GN4-1 comprised four Network Activities, three Joint Research Activities and eight Service Activities. In order to increase transparency and efficiency of Service Activities, increased focus was placed on operational services and the development of new services, such as Firewall on Demand (FoD) and integration of network services such as: Network to the Labs (NTTL), L2VPN Multipoint, Ethernet VPN (EVPN).

The Networking Activities enabled project cooperation and facilitated connection between partners, an ever-expanding user community, important stakeholder groups and many international relations, both on a technical (e.g. for standards and development) and operational levels, with international networks being developed jointly with institutions from other continents.

The Joint Research Activities acted as pathfinders for the relevant service and development activities.

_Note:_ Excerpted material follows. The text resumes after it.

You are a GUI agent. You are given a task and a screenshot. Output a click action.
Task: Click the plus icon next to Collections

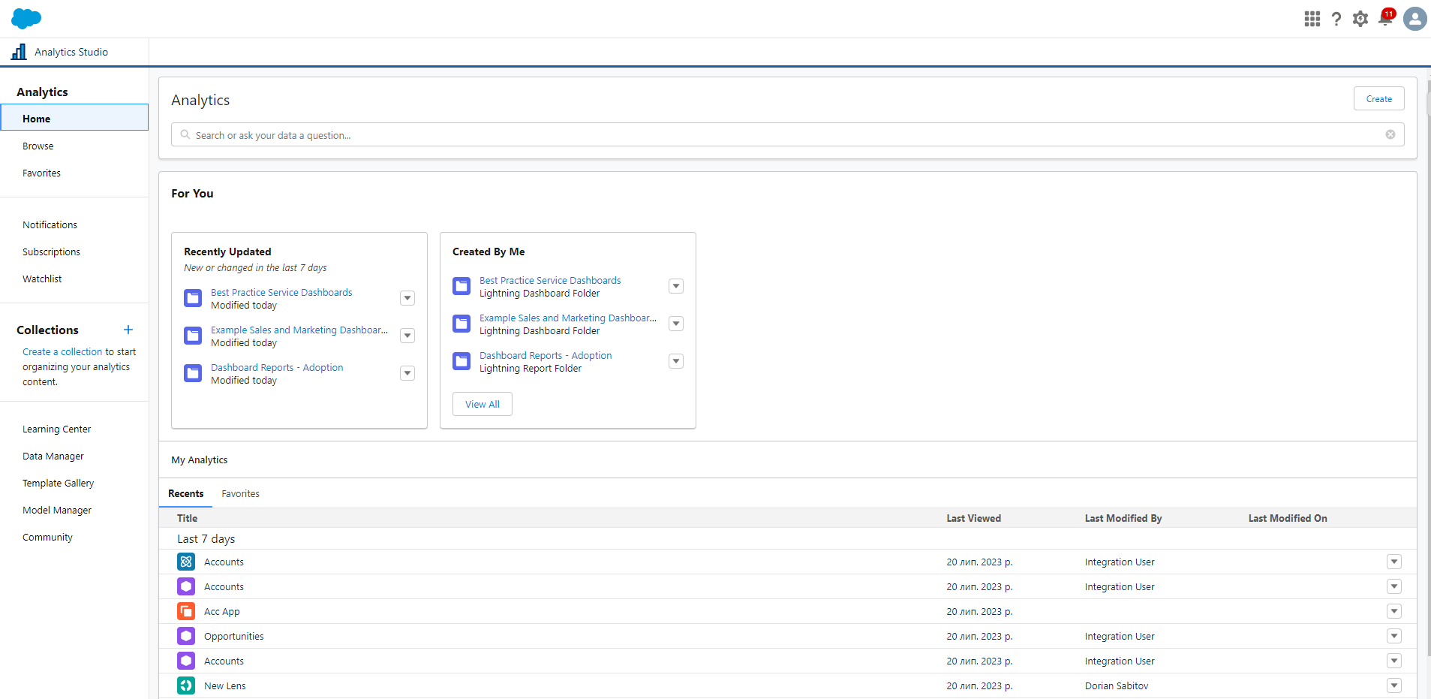(128, 330)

In summary, GN4-1 provided the best possible digital infrastructure to ensure that Europe remains in the forefront of research and other knowledge endeavours. It cultivated a stable, though innovative, environment to operate, maintain and enhance a set of excellent production networking and other services. This ensured value and cost savings on the operational backbone and drove the take up of added-value services.
NA1
• Good progress was made implementing the GN3plus Final Review recommendations for the GÉANT2020 FPA during GN4-1.

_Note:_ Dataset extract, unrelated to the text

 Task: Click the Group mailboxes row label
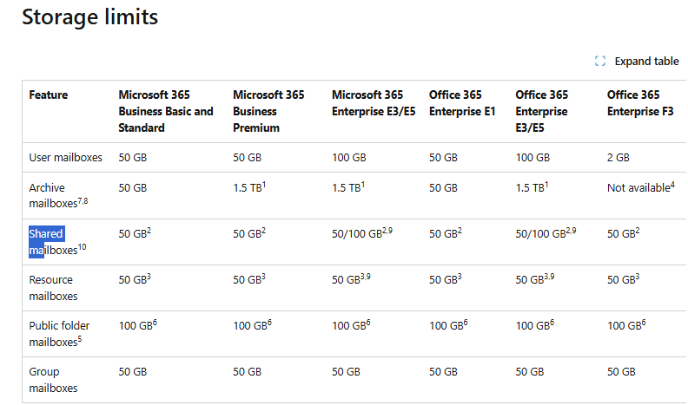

• The TNC15 Conference held in Porto, Portugal 17–19 June 2015 was well-received by 650 participants.
• The GÉANT Assembly met 18-19 June 2015, 14–15 October 2015 in Brussels, 25–26 November 2015 in Luxembourg, and 14–15 March 2016 in Utrecht to discuss project progress.

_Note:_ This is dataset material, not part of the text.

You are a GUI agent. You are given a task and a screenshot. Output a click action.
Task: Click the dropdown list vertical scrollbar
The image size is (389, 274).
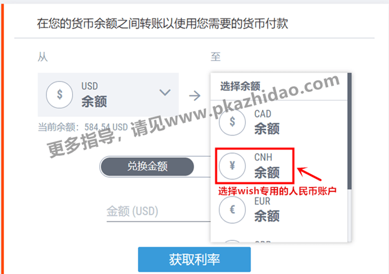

• A GN4-1 Symposium was held in Vienna, Austria on 8–9 March 2016, with 294 participants.
• An amendment of the FPA and the GN4-1 technical annex allowed a partner from Latvia to be added to the Consortium.
• An amendment of the GN4-1 technical annex was accepted at the end of Q4, which extended the network costs of the project for four months.
NA2
• Launched the new brand’s visual identity and messaging at TNC15 – across the booth, posters, brochures, stage sets and livery, and a community collaboration video and animation to explain the logo/identity transition.
• Participated in TNC15 with GÉANT Project booth presence, service and technology demonstrations, 15 project-related presentations and posters, and a feature in ‘CONNECT’ magazine.
• Built and launched a responsive, comprehensive website for GÉANT, presenting for the first time an integrated set of services and offerings (from the DANTE, TERENA and GÉANT portfolios).
• Published three issues of ‘CONNECT’ magazine with over 100 articles in total, which were distributed at key events and to project partners.
• Sustained news outreach via web, email and social media postings, including the issue of seven press releases, publishing of 55 news stories, including partner announcements with Amazon Web Services and Microsoft. The Activity achieved a greater than 30% increase in twitter followers, engaging regularly with third parties – for example, Copernicus and Digital Single Market.
• Simplified and consolidated the portfolio into clear product families, and developed a product branding strategy.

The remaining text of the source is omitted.